O’Connell called for ‘speedy, immediate abolition’ in 1831 and attacked the white republic and American hypocrisy, remaining consistent and principled on this issue even when it hurt him with the Irish-American constituency. In his opinion, shared oppression should have nurtured a political affinity between Irish Catholics and African-Americans and he was puzzled as to why the Irish embraced ‘cruelty’ in America by supporting the slavery cause O’Connell personally declined to set foot in the USA while it remained a slave society. His efforts were recognised within America. In 1833, the African American church in New York held a meeting honouring O’Connell: ‘the uncompromising advocate of universal emancipation, the friend of oppressed Africans and their descendants and the unadulterated rights of man’.
Douglass was enraptured by his Irish experience: ‘I have spent some of the happiest moments of my life since landing in this country. I seem to have undergone a transformation. I live a new life’. He was also heartened by the success of the edition of his narrative printed in Dublin by the veteran abolitionist Quaker R. D. Webb.
Douglass had long wanted to visit Ireland. He credited his escape from Baltimore to the advice given him there by two Irish dockers, and he trained himself in oratory through studying the speeches in an American publication –The Columbian Orator of 1797 [‘Every opportunity I got, I used to read this book’], modelling his speaking style on that of Arthur O’Connor and Richard Brinsley Sheridan: ‘I met there one of Sheridan's mighty speeches, on the subject of Catholic Emancipation’. He was also inspired by O’Connell and the style of African-American oratory was forged when this flamboyant Irish tradition fused with the call and response and testamentary preaching style of the African-American church. Douglass bequeathed that style to Martin Luther King, his great successor in the civil rights movement.
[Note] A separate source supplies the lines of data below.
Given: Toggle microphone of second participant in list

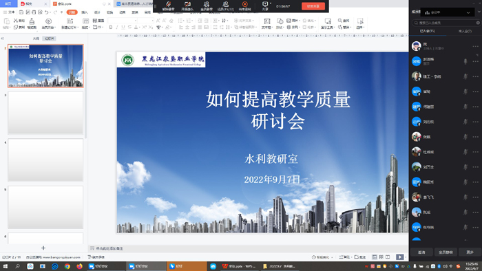Looking at the screenshot, I should [x=465, y=61].
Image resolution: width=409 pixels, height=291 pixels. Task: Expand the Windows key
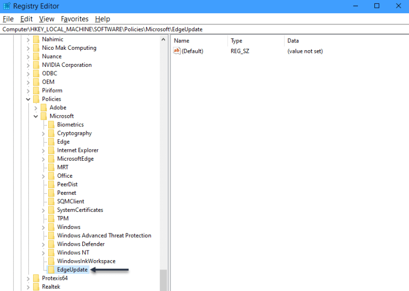coord(43,227)
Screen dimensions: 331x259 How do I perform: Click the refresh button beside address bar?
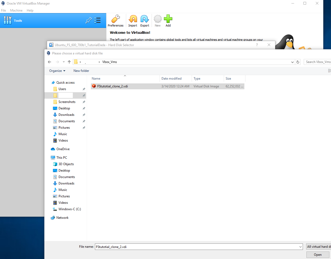(x=298, y=62)
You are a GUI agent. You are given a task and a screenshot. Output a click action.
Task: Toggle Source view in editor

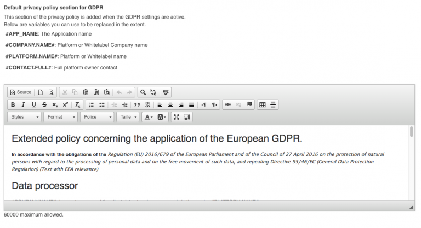[20, 92]
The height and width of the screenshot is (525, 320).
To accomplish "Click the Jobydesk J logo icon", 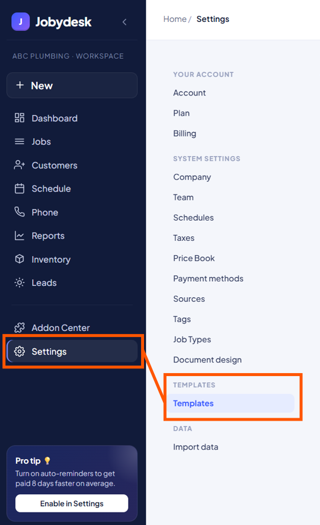I will point(20,22).
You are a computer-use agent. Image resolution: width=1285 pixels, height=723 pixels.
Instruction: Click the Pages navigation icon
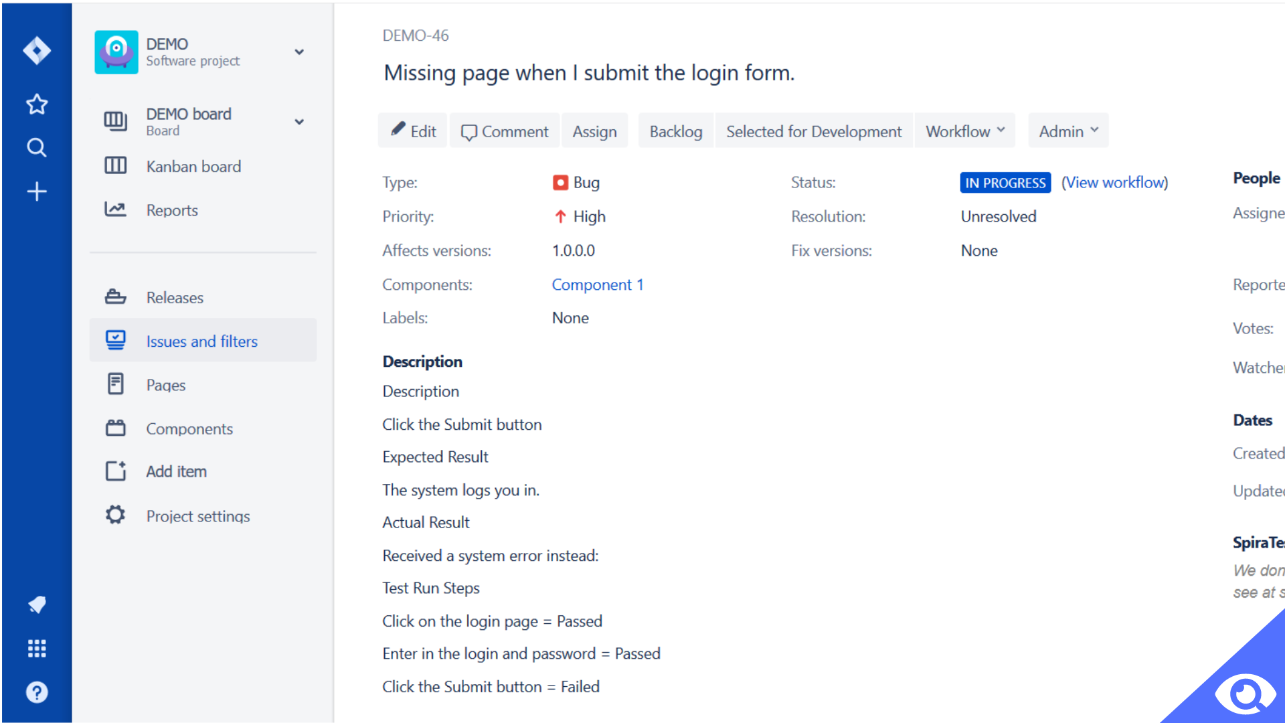click(x=113, y=385)
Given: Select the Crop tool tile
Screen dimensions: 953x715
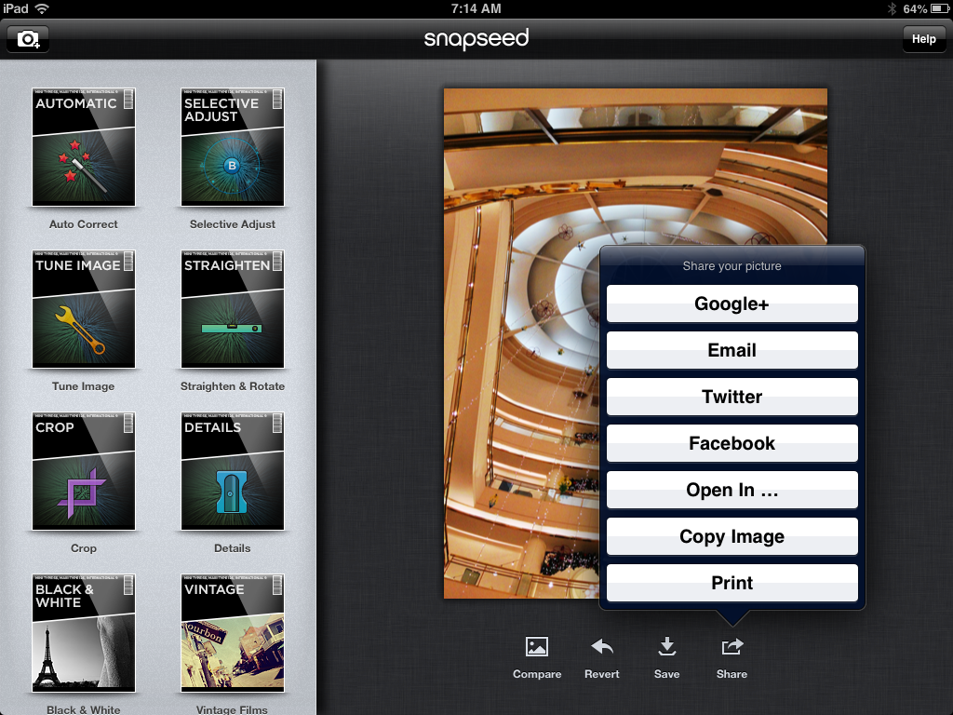Looking at the screenshot, I should [x=84, y=471].
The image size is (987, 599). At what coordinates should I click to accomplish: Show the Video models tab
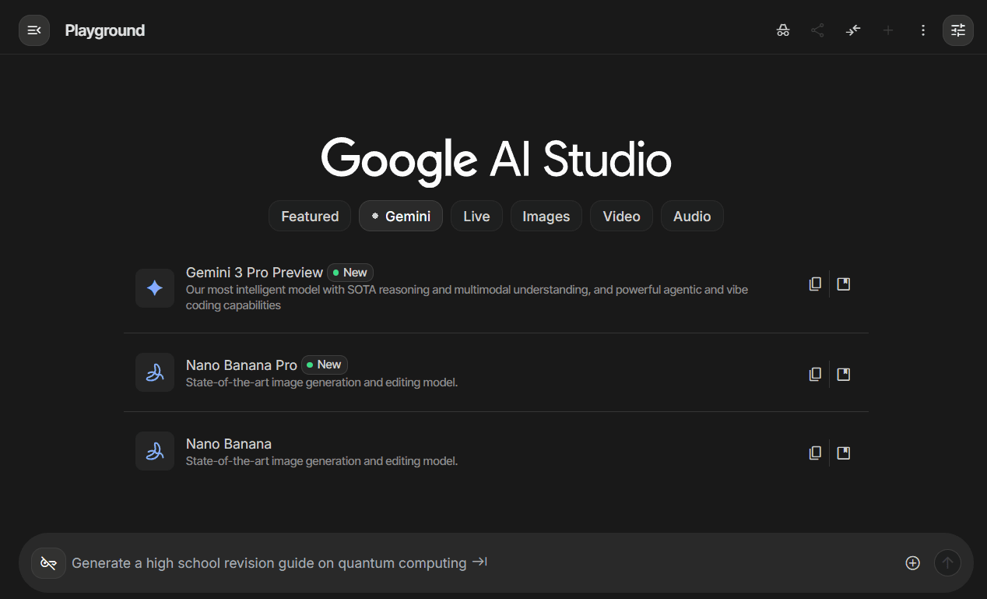point(621,216)
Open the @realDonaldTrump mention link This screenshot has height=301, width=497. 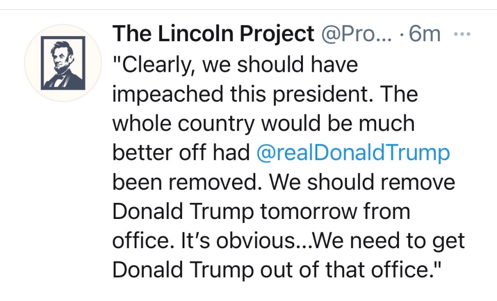353,153
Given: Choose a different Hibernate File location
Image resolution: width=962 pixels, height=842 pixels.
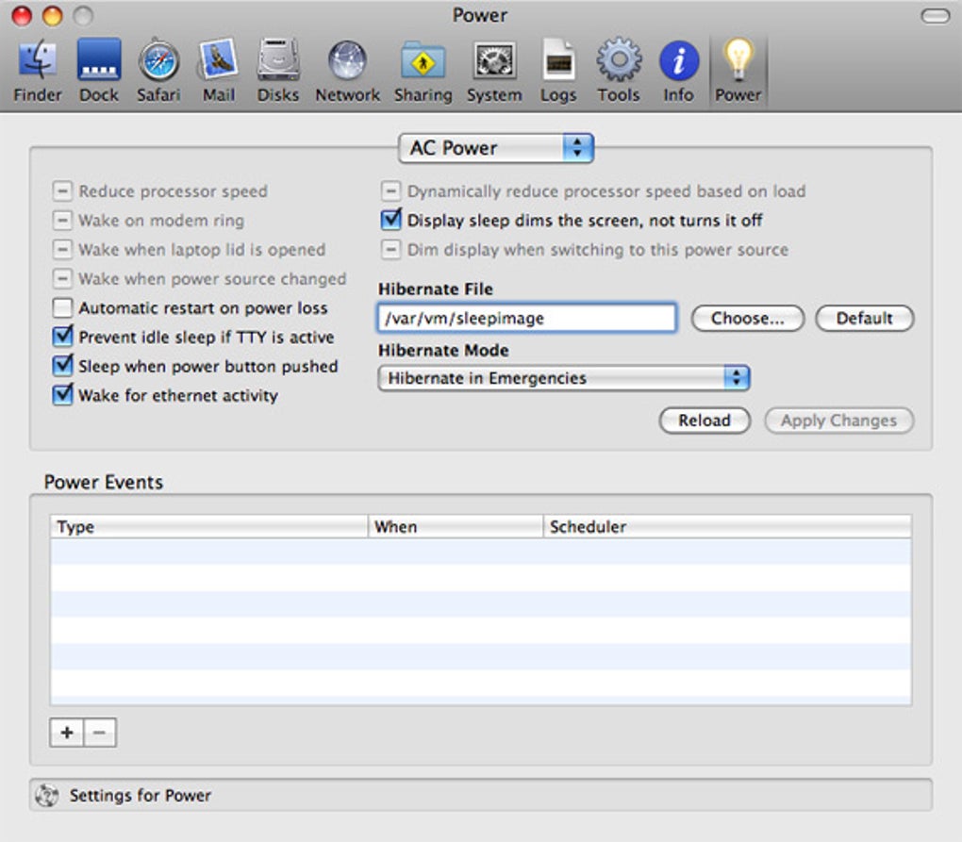Looking at the screenshot, I should (x=747, y=319).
In turn that style also informs the oratory of Barrack Obama, who lists Frederick Douglass as his historical hero and role model. When the President spoke at College Green, he stood in front of a building, the Parliament House which could be regarded as the birthplace of his speaking style, and he spoke warmly of the relationship between O’Connell and Douglass.
In the same week, the direct descendants of Frederick Douglass were for the first time visiting Ireland, at the invitation of Don Mullan. His great great granddaughter Nettie Washington Douglass and her son Kenneth Morris were warmly greeted by the president of Ireland, attended the launch of a new Dublin edition of the Narrative, and visited Daniel O’Connell’s residence at 58 Merrion Square, now owned by the University of Notre Dame. It was a poignant moment. Like their ancestor, the Douglasses felt warmly treated in Ireland. On their taxi trip in from the airport, they were astonished when the driver refused to take a fare, saying that he regarded it as a honour to have them in his car.